The federal government has suspended the release of the funds for the payment of salaries of workers of tertiary institutions who have not enrolled on the Integrated Personnel and Payroll Information System (IPPIS) as their salaries will be paid on the IPPIS platform with effect from January.
In a letter by Olusegun Olufehinti, the director of IPPIS at the office of the accountant general of the federation (OAGF), the OAGF requested the minister of finance, budget and national planning, to order the stoppage of release of funds for January salaries of the federal universities, polytechnics and colleges of education.
The letter with reference number: OAGF/IPPIS/19/11/54 dated Jan 21, 2020 and entitled: “Request for Stoppage of Release of Funds for January Salaries to Federal Universities, Polytechnics and Colleges of Education,” was addressed to the minister.
“I am directed to inform you that the preparation of January 2020 salary payroll and warrants of the federal tertiary institutions are ongoing and will be ready for submission on or before January 29, 2020. This is to give effect to the directive of the federal government that all Ministries, Departments and Agencies (MDAs) drawing personal cost for the Consolidated Revenue Fund (CRF) should be enrolled on the Integrated Personnel and Payroll Information System (IPPIS).
“In order to actualise this directive, you are please requested not to release funds for payments of the tertiary institutions as their salaries will henceforth be paid on the IPPIS Platform with effect from January 2020,” part of the letter read.
The Academic Staff Union of Universities (ASUU) has consistently kicked against enrollment in IPPIS, saying the central payroll system violates university autonomy.
But at a recent meeting with President Muhammadu Buhari, the president had urged the university lecturers to enroll in the scheme and support his efforts to fight corruption.
The federal government also stated at the meeting that up to 70 per cent of university lecturers had enrolled in the system, an indication of its acceptance by the majority of the teachers.

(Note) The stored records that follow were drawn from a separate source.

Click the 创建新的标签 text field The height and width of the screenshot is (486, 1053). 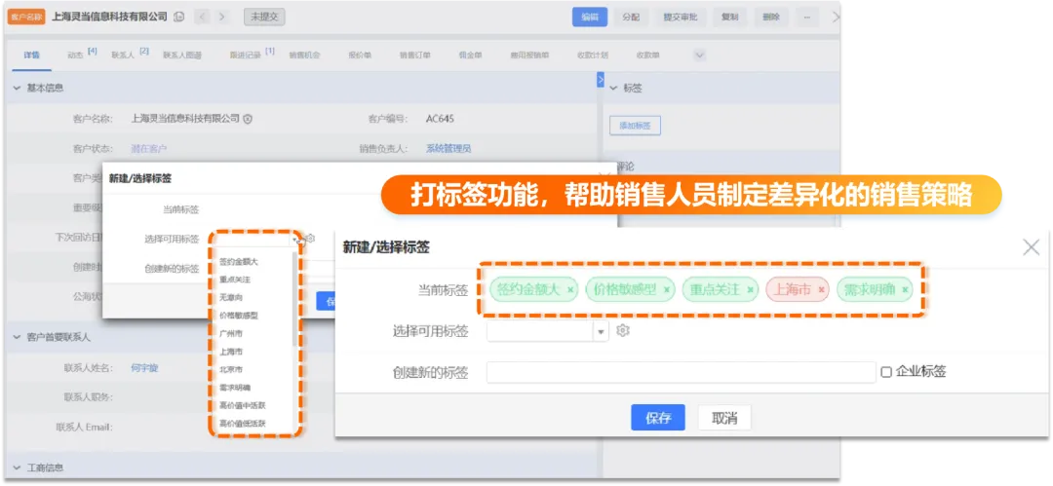681,372
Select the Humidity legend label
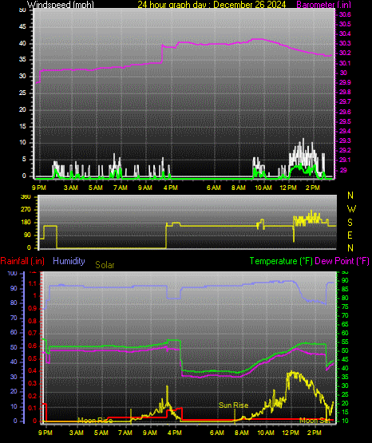 point(69,260)
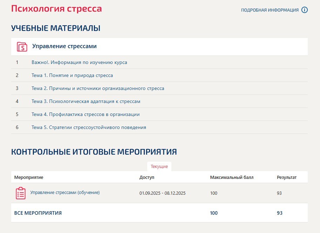Click the access date range 01.09.2025 - 08.12.2025
320x233 pixels.
point(162,193)
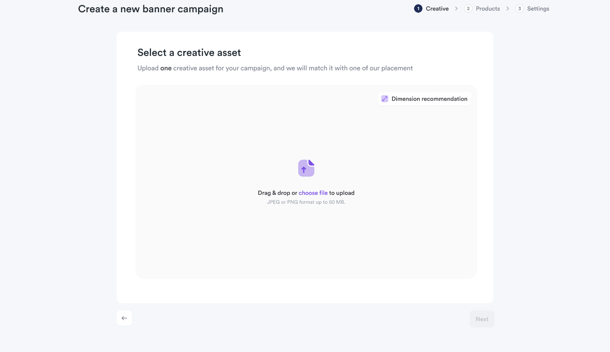Click the chevron between Creative and Products
This screenshot has height=352, width=610.
pos(456,8)
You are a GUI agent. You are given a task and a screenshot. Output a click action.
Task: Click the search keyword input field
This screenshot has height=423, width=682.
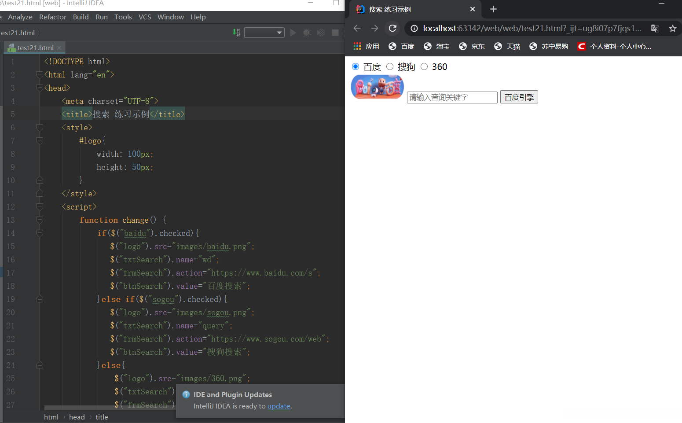click(x=452, y=97)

A government team, which had Adamu Adamu, the minister of education,;Zainab Ahmed, minister of finance, budget and national planning; Chris Ngige, minister of labour and employment, and the minister of information and culture,Lai Mohammed, participated at the meeting.

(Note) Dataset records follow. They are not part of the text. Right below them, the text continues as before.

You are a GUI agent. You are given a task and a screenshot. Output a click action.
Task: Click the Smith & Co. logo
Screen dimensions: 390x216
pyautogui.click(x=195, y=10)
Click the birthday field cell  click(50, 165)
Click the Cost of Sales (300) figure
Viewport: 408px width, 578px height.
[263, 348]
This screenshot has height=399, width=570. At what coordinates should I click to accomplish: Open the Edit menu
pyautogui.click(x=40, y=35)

But in their response on the outcome of the meeting, ASUU had said Buhari did not put a closure to the ongoing discussion on the union’s preference for the University Transparency and Accountability System (UTAS), it conceived, against the government-backed IPPIS.

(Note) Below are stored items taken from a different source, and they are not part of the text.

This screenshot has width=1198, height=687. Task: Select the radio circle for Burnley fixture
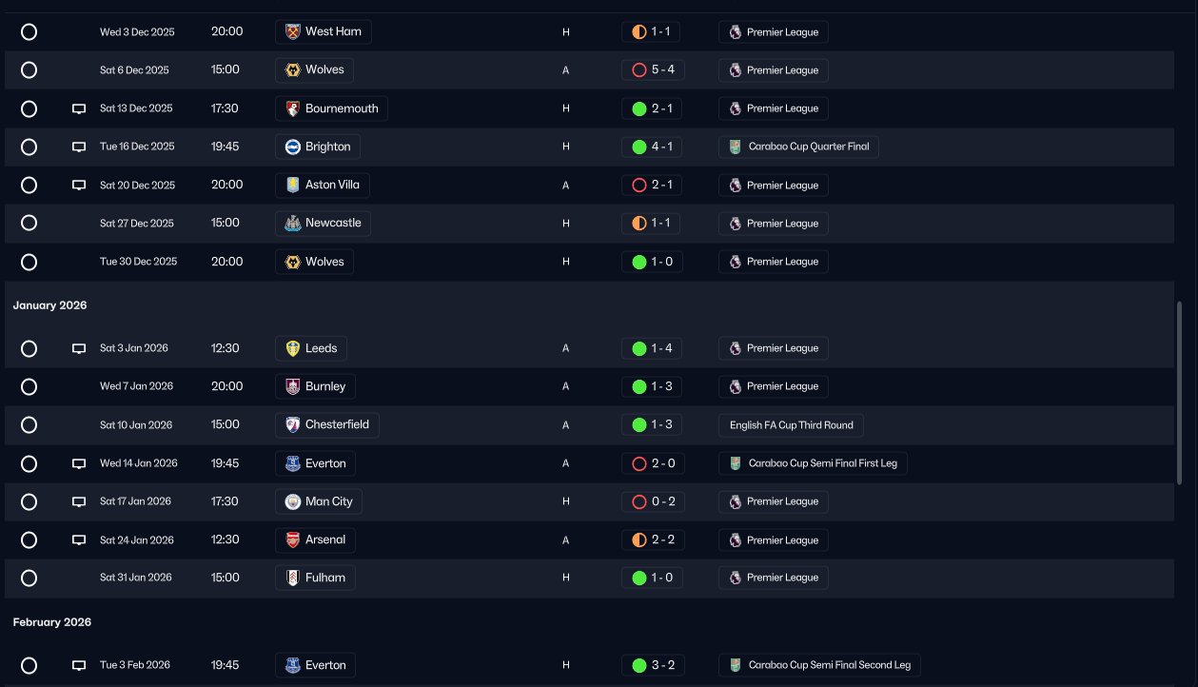click(x=29, y=386)
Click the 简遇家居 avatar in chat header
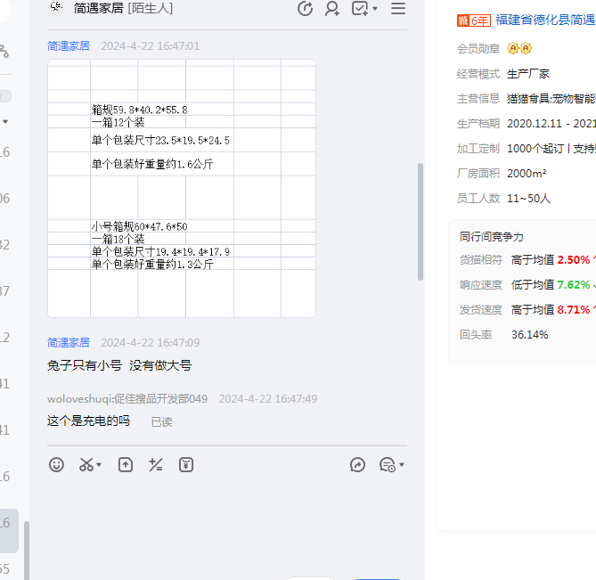 point(56,8)
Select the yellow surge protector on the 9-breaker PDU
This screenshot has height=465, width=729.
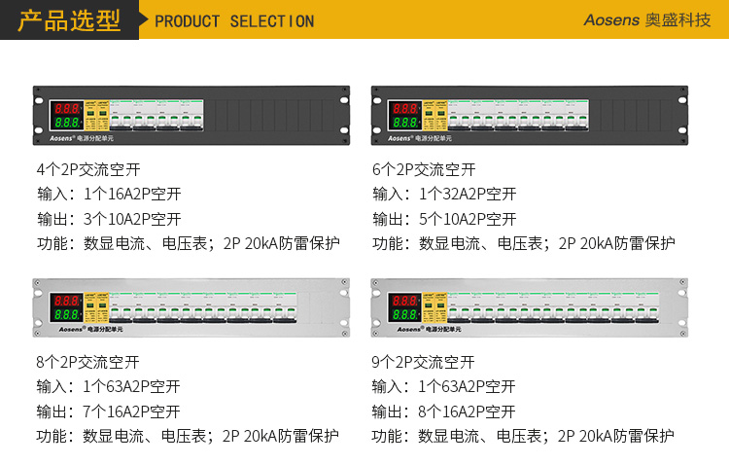[x=433, y=307]
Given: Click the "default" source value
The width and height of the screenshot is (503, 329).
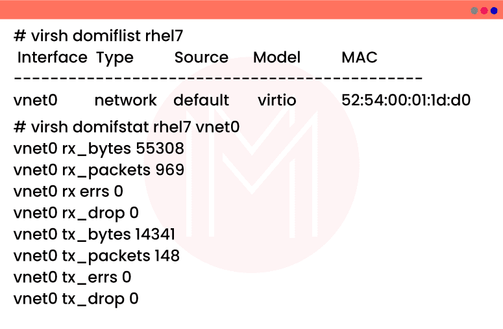Looking at the screenshot, I should coord(201,100).
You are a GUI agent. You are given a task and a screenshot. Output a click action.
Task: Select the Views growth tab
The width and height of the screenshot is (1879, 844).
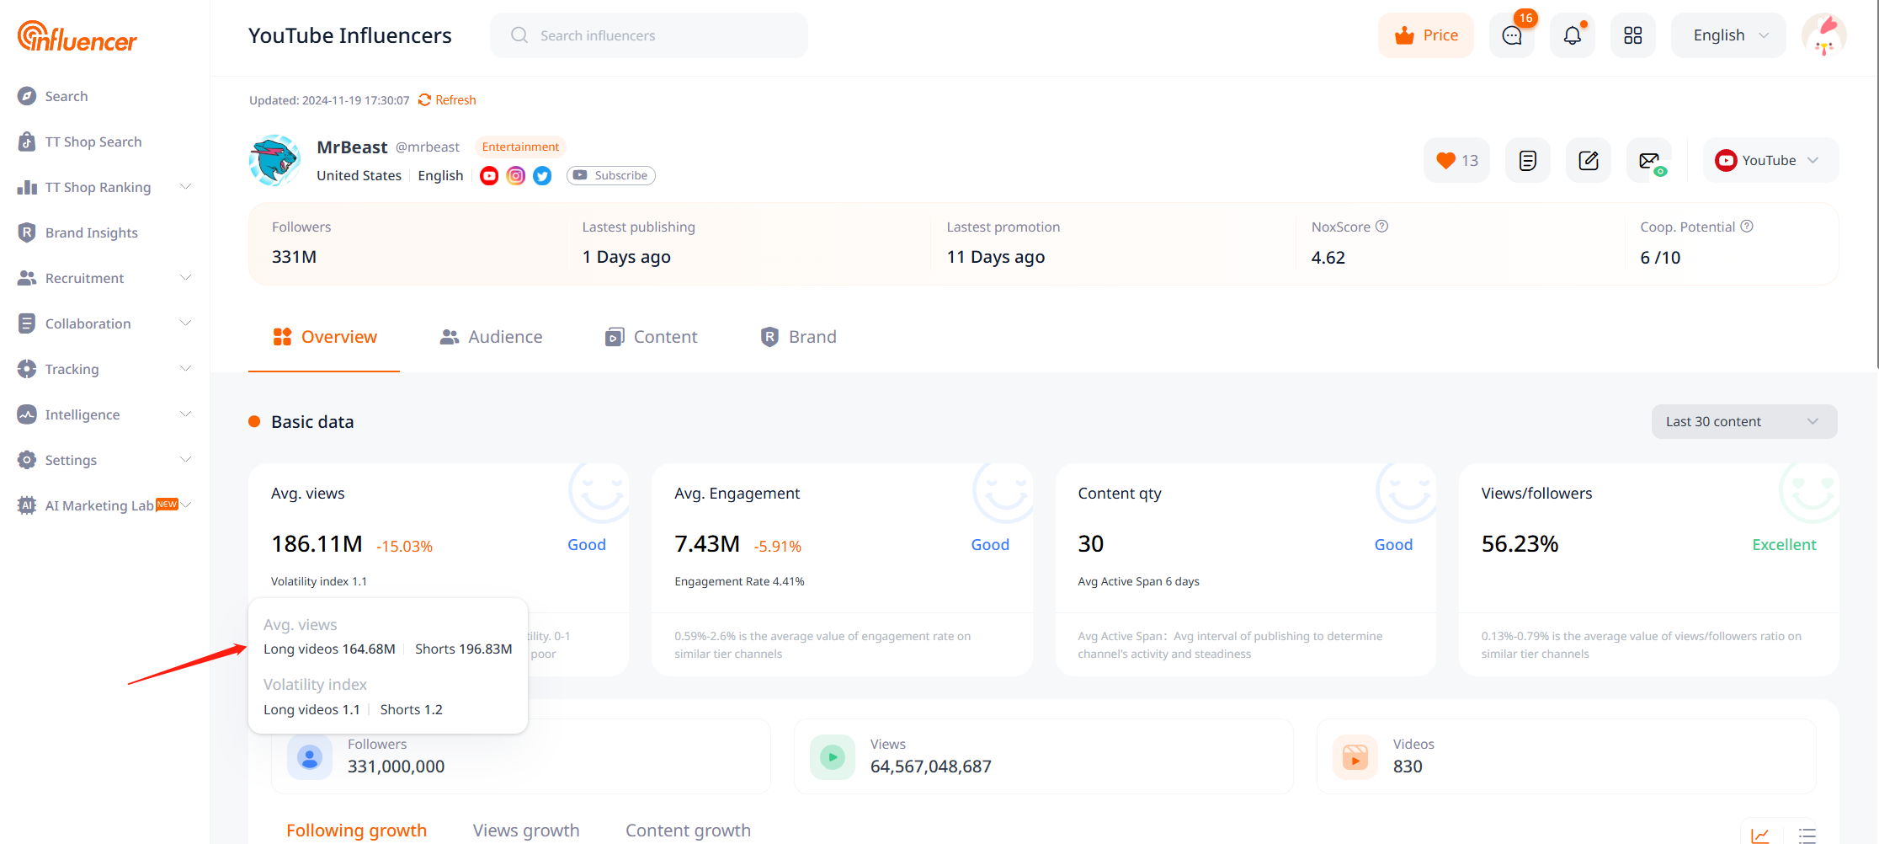pyautogui.click(x=526, y=830)
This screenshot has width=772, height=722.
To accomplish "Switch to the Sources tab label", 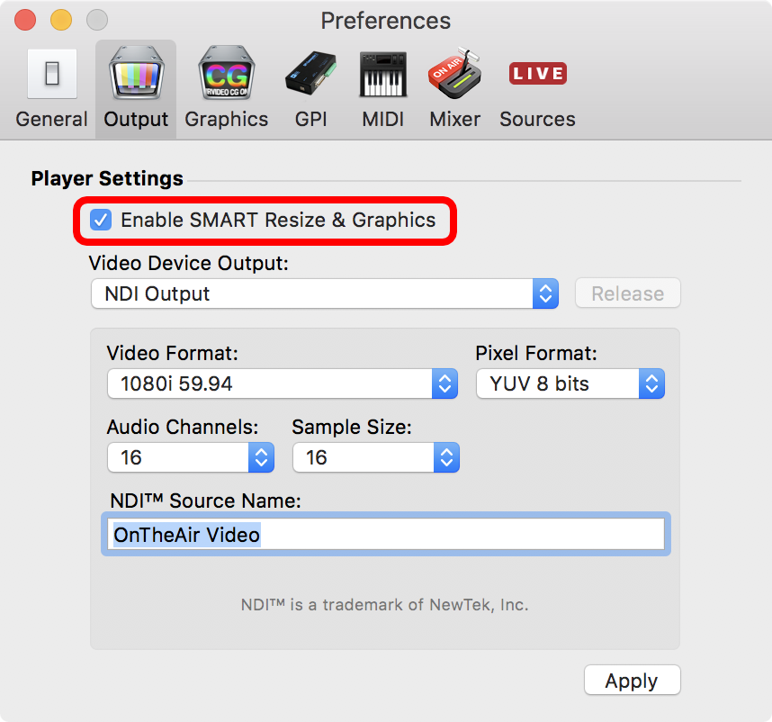I will point(538,119).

Biodun Ogunyemi, a professor and national president of ASUU, had said in a statement that Buhari did not also direct that the salaries of ASUU members be stopped for failure to enroll in IPPIS.
Ogunyemi had added that Buhari agreed with ASUU that the university education holds the key to the future of the country, adding that the president noted with interest that the minister of education had a lot of work to do and handed over the union’s position paper to the minister.
Ogunyemi denied reports that the meeting was all about IPPIS, adding that the meeting was conceived on the broad context of education and national development with the Triple Helix principles as established in China, Singapore, Malaysia and other emerging economic powers.